Shout out to the Pendulum library which makes dealing with datetimes less depressing: https://pendulum.eustace.io/

💡
Pro-tip: Don't put hardcoded API keys/tokens in your code.

Python in Security Engineering Interviews

How does this differ from what you might come across in a coding interview for a security engineering position? Ideally, it shouldn't, and I wouldn't deviate from it myself if I was interviewing someone for a SecEng position.

However, it is totally possible that your interviewer is going to make you go through some completely impractical leetcode exercise. I'd wager this is more prevalent at large software companies.

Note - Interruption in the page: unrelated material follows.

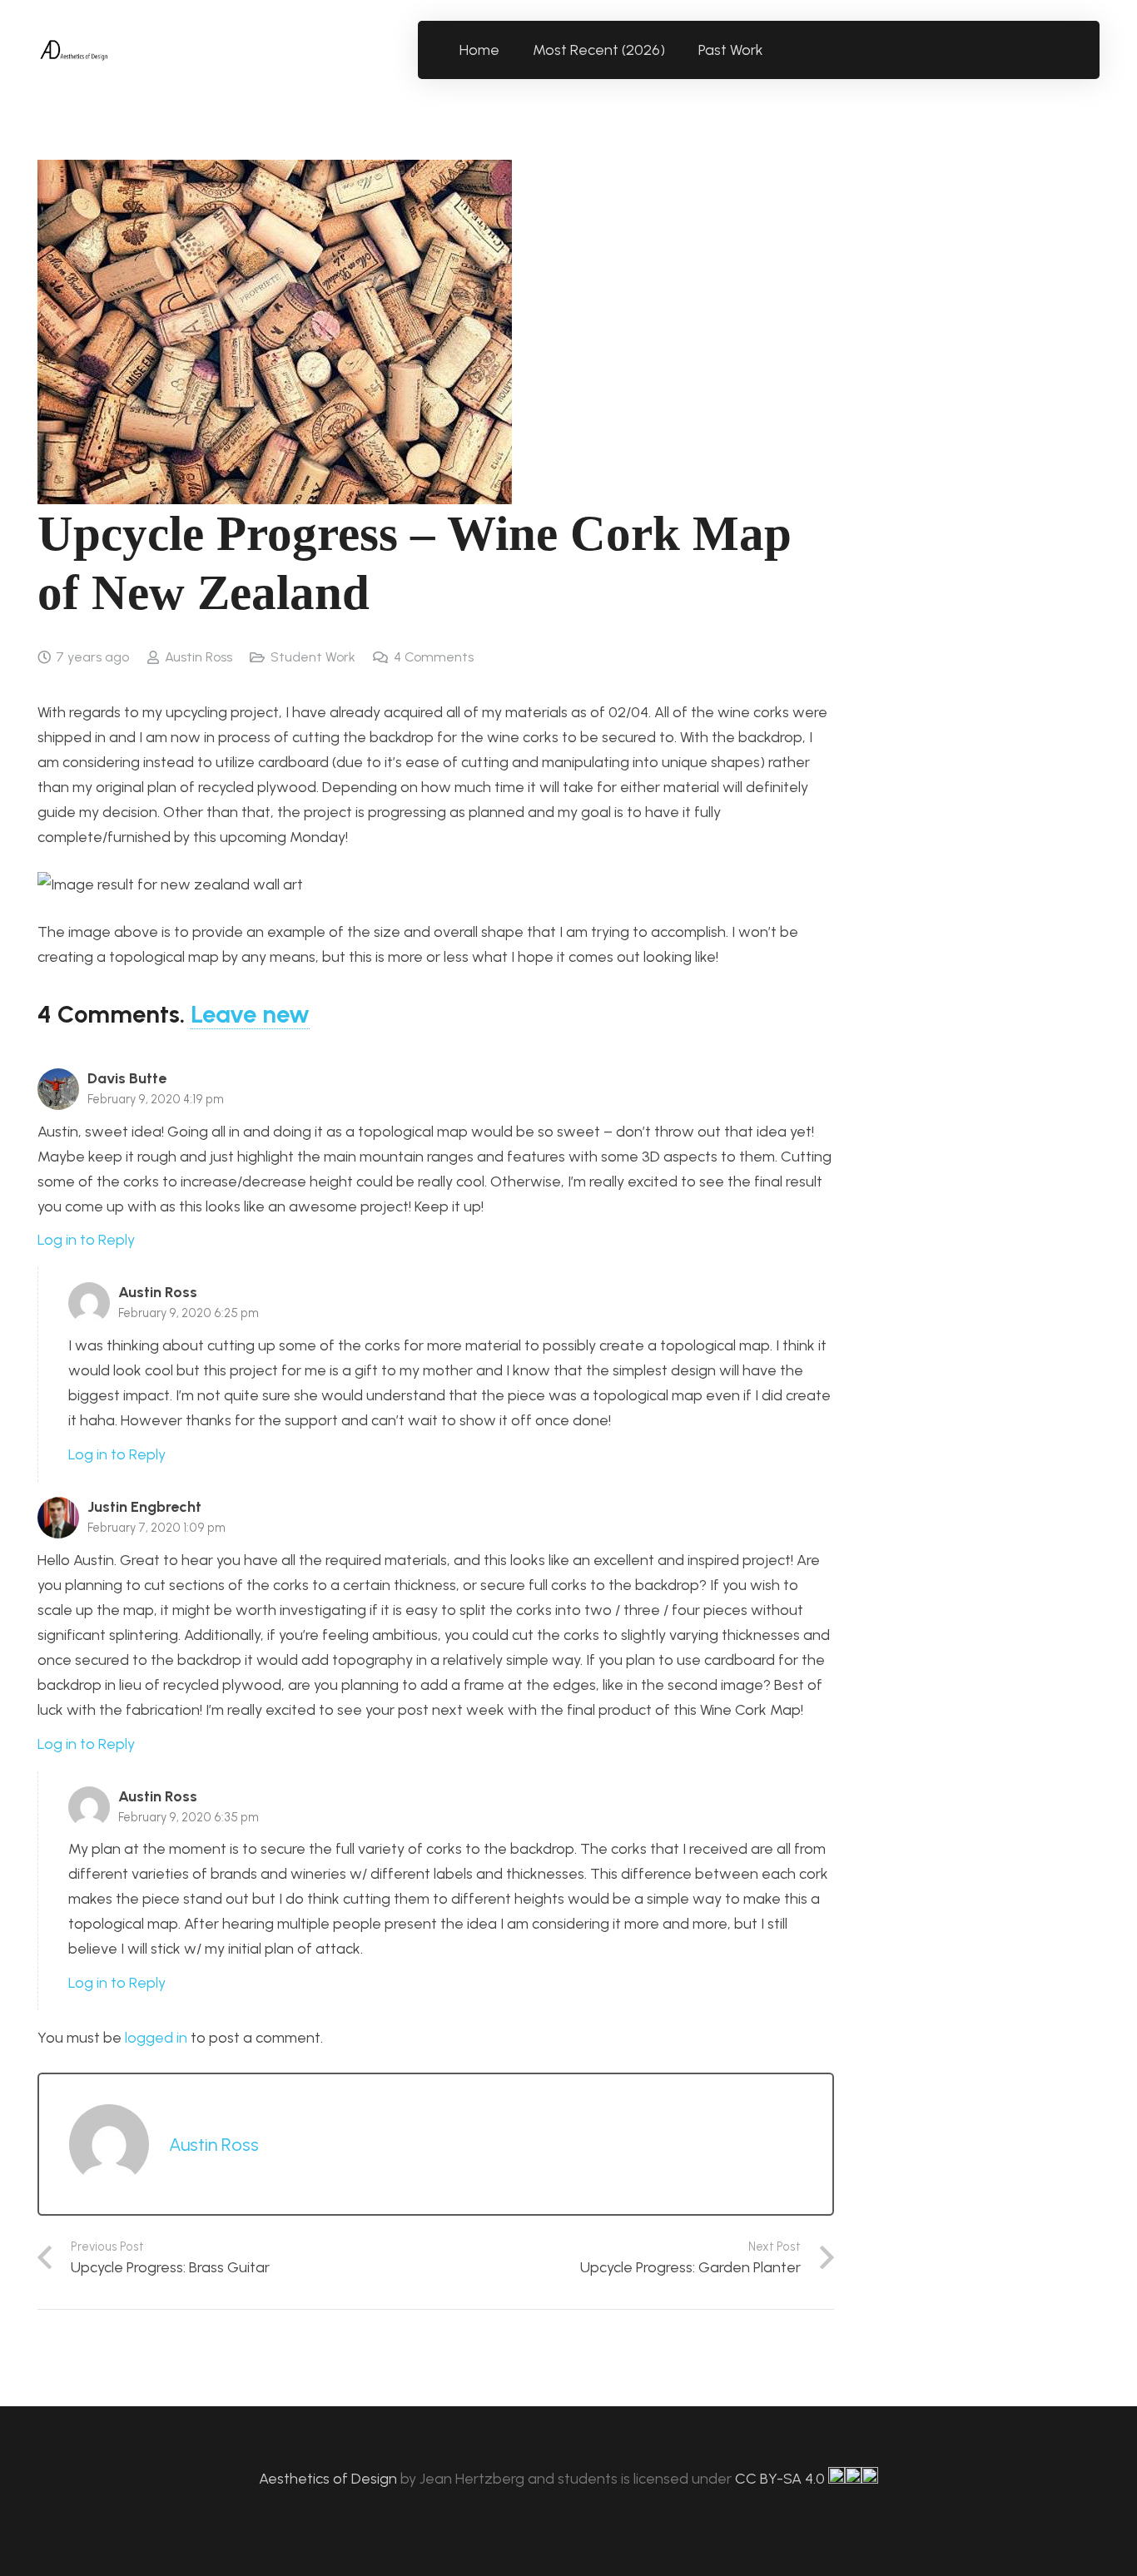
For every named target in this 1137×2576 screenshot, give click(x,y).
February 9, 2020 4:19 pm (155, 1099)
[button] (772, 50)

If I were interviewing for a SecEng position today, I would brush up on the following before starting any interview rounds:

  • Grind some easy Python leetcode exercises on YouTube or some other platform. Personally, I think these are really dumb but there is a good chance you will run into them.
  • Using the regex module (re) to write a function to parse through an array of mock log data and filtering out certain events, status codes, etc.
  • Using an HTTP library (e.g, requests) to take data from an app/service and send it to a SIEM.
  • Using the subprocess module to run random shell commands.
  • Opening and writing files using open() .

I don't know Python... how can I get started?

Someone recently asked me this, so I am just going to regurgitate word-for-word what I told them:

That's awesome that you want to learn how to code. For me it has been such a great thing in my life so I would recommend it to anyone.

Not sure how much you've researched already but the basic advice that you will see is to either try out Python or JavaScript. I will speak from experience and recommend that you check out Python first and go through this course https://automatetheboringstuff.com/ which was super helpful when I was getting started. 
I think it is free these days.

After knowing the super basic stuff, the main thing that made me actually start making faster progress is finding a project or something that I wanted to do. And then just so much trial and error until it clicks. It's kind of like learning a musical instrument. I sucked at coding for like 3 years until it started clicking with me.